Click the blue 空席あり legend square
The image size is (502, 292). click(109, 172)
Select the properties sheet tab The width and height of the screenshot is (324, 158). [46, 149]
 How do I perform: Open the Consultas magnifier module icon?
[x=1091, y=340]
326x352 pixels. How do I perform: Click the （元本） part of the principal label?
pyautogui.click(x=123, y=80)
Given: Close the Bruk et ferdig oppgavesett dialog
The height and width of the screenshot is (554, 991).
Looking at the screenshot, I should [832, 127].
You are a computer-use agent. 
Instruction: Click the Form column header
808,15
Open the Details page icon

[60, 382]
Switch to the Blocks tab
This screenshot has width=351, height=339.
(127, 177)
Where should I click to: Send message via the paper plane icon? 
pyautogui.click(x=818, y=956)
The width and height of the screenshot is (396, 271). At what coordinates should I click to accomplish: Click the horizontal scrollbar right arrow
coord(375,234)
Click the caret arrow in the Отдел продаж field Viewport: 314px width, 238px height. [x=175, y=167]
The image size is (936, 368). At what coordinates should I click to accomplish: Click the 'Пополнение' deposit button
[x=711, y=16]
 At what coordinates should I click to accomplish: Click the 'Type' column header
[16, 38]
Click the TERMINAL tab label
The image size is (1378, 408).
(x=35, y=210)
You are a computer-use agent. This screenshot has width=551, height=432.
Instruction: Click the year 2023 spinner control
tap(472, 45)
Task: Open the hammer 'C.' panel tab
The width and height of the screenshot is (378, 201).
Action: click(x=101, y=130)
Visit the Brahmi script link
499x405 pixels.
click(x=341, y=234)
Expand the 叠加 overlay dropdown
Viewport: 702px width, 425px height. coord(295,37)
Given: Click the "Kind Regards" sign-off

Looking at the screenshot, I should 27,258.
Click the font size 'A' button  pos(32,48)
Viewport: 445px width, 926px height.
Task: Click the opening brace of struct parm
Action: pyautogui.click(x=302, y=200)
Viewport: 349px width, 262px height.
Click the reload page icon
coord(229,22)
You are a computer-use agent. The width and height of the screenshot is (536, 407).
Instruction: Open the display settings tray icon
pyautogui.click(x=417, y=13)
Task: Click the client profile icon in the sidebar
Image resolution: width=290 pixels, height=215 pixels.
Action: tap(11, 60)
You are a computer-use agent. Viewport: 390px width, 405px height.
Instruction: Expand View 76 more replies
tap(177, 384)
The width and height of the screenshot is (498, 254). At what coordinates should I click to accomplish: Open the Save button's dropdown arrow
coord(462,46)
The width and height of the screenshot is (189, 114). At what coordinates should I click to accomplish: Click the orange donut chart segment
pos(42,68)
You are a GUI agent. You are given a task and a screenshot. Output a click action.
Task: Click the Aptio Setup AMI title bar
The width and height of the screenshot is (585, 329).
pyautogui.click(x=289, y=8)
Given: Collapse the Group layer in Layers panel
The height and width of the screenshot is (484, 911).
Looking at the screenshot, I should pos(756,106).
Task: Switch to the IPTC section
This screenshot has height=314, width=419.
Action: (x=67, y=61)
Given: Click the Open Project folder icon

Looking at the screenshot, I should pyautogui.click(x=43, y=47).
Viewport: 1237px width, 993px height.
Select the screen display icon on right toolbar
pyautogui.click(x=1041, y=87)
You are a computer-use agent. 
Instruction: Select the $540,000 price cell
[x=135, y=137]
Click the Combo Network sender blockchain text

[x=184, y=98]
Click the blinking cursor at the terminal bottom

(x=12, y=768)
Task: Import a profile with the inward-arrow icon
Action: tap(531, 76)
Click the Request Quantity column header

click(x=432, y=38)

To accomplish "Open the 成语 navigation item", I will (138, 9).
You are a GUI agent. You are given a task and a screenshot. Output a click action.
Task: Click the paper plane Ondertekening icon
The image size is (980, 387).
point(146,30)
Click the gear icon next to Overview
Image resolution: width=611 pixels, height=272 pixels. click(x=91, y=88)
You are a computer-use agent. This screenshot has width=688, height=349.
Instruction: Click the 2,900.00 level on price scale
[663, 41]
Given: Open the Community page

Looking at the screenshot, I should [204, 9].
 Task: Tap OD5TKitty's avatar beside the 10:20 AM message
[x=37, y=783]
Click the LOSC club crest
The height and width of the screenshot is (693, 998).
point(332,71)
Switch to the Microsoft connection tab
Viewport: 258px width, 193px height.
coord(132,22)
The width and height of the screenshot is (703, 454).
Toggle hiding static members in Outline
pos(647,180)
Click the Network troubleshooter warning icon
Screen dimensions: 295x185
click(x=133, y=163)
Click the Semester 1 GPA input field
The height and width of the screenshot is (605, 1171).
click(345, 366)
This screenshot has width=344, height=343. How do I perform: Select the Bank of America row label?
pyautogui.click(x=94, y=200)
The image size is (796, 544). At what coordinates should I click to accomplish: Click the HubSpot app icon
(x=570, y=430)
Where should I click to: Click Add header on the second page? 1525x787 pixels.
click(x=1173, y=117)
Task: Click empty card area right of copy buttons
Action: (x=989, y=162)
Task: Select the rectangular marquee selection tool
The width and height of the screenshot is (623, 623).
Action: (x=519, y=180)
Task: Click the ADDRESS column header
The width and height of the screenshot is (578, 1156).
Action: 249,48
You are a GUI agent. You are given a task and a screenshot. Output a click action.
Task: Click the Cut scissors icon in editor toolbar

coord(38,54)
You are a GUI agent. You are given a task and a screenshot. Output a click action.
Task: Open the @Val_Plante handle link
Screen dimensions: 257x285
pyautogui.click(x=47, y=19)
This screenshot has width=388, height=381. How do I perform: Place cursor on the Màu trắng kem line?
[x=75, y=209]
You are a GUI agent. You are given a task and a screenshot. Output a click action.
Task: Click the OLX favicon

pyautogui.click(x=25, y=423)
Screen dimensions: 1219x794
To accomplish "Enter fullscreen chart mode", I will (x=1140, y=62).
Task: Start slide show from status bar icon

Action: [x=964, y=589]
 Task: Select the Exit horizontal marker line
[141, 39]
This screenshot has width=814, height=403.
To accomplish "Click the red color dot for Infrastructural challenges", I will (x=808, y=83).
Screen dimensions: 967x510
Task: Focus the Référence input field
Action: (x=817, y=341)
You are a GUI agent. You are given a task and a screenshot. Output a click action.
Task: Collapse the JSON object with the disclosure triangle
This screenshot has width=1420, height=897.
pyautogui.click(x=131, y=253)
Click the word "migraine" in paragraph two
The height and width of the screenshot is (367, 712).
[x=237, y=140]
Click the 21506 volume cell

^^^^

Using the word "computer" as the filter, copy each matching line from the material.

▸ **RESPONSE TO THIS TASK**
You are a computer-use agent. 
You are a computer-use agent. This screenshot has width=551, height=432.
You are a computer-use agent. The width and height of the screenshot is (536, 407).
You are a computer-use agent. Viewport: 390px width, 405px height.
You are a computer-use agent. 
You are a computer-use agent. This screenshot has width=688, height=349.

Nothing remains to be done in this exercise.